__TRECHO__
Henrique Domingues atua como Assessor de Relações Internacionais da Presidência do Fórum IMBRICS+. Com um currículo que inclui trabalhos diretos com mais de 30 países em várias regiões globais, ele tem vasta experiência como observador eleitoral.
Domingues já tinha participado como observador, inclusive, no referendo de adesão das quatro novas regiões — Zaporizhzhia, Kherson, Donetsk e Lugansk — à Federação Russa em setembro de 2022. Essas regiões se uniram à Rússia após os referendos locais, que ocorreram em meio à operação militar especial da Rússia na Ucrânia.

Em sua mais recente missão, Domingues acompanhou todo o processo de votação nas cidades de Chaplinka, Skadovsk e Genichesk no dia 8 de setembro, e também nas cidades de Genichesk e Novotroitske no dia 9 de setembro. Ele visitou um total de sete sessões eleitorais nestes municípios.

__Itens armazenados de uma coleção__
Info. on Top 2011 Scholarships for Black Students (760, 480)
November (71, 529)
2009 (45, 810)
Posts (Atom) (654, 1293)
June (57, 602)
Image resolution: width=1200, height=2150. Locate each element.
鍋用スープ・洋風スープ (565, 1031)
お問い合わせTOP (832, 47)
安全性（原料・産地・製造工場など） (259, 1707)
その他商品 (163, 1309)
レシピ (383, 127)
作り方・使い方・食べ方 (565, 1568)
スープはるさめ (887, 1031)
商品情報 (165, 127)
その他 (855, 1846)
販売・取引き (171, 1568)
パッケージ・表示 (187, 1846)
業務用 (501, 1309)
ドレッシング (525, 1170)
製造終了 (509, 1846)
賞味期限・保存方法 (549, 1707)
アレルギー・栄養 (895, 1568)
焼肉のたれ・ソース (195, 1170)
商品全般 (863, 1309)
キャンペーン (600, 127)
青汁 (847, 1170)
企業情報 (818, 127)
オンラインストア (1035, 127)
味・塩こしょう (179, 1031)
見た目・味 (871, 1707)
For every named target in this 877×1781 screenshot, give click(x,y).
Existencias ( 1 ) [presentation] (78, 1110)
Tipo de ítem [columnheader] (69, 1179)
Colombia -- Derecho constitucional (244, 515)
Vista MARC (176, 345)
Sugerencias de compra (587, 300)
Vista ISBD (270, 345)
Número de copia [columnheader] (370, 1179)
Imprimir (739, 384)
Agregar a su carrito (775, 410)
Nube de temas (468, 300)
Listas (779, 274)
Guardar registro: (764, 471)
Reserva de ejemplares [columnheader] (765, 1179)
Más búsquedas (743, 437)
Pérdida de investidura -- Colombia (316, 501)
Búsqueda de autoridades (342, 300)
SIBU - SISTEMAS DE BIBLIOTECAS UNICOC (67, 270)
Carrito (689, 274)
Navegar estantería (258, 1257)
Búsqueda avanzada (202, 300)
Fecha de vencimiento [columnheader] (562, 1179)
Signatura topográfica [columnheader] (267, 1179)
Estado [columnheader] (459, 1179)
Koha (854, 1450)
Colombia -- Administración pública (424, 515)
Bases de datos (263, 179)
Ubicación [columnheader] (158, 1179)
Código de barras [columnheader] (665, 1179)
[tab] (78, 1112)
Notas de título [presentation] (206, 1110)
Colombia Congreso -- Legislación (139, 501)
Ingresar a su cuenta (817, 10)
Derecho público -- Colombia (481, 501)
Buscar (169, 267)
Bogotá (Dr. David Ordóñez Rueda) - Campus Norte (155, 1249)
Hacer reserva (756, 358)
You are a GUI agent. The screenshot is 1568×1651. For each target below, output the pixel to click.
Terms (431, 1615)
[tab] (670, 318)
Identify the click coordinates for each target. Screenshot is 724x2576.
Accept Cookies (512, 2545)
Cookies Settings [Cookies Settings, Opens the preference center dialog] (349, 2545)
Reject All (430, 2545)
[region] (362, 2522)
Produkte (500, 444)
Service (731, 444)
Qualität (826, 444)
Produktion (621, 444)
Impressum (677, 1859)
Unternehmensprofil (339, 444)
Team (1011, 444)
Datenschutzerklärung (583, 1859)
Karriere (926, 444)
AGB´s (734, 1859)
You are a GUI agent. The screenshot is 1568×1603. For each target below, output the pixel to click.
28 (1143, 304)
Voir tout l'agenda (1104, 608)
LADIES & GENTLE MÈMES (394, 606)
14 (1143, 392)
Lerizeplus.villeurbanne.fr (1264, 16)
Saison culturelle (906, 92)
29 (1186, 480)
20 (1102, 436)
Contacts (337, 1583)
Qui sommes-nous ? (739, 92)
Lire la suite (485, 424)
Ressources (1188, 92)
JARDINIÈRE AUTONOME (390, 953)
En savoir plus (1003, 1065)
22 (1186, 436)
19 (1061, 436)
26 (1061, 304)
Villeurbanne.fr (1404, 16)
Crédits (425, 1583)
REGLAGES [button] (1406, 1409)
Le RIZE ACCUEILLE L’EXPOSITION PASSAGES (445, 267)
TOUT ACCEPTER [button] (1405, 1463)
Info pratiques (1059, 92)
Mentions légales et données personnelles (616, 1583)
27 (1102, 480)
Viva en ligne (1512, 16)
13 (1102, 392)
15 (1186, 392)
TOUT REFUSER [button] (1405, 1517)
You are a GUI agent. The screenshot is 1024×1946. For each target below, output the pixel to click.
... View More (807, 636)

__TAREFAS__
• A. Reescreva em forma de lista o parágrafo do trecho que começa com "Em sua mais recente missão", mantendo os fatos principais.
• B. Retome o trecho sobre a atuação de Henrique Domingues como observador eleitoral, continuando-o a partir da última frase.

__RESPOSTAS__
• A.
- Em 8 de setembro, Domingues acompanhou todo o processo de votação em Chaplinka, Skadovsk e Genichesk.
- Em 9 de setembro, acompanhou a votação em Genichesk e Novotroitske.
- Ao todo, visitou sete sessões eleitorais nesses municípios.

• B.
A primeira impressão de Domingues ao chegar aos locais de votação foi surpreendentemente positiva, ele relatou ao 247. "Havia bastante gente esperando para votar, o que foi bastante surpreendente", observou, destacando o elevado nível de participação popular. Além disso, ele ficou impressionado com a eficiência logística e organizacional das sessões eleitorais, afirmando que "todas cidades que visitei tinham um nível de organização bastante satisfatório".
Após interagir com mesários e chefes de sessão, Domingues relatou que as "respostas foram satisfatórias às perguntas que fiz: número de pessoas registradas para votar, como funcionam os sistemas, a lacração das urnas, o que é feito com os votos retirados das urnas em cada um dos dias, para onde são enviados os votos."
Em meio a especulações e debates sobre o papel dos militares russos nas recentes eleições, ele argumenta que a presença militar não é apenas justificável, mas necessária, dado o contexto de conflito armado na região.
"Existe uma falsa narrativa a respeito da presença dos militares nas sessões eleitorais", destacou Domingues. "Para poder visitar as sessões eleitorais em uma zona de conflito militar, obviamente que o esquema de segurança foi organizado para nós, assim como quando visita aqui o alto escalão do governo."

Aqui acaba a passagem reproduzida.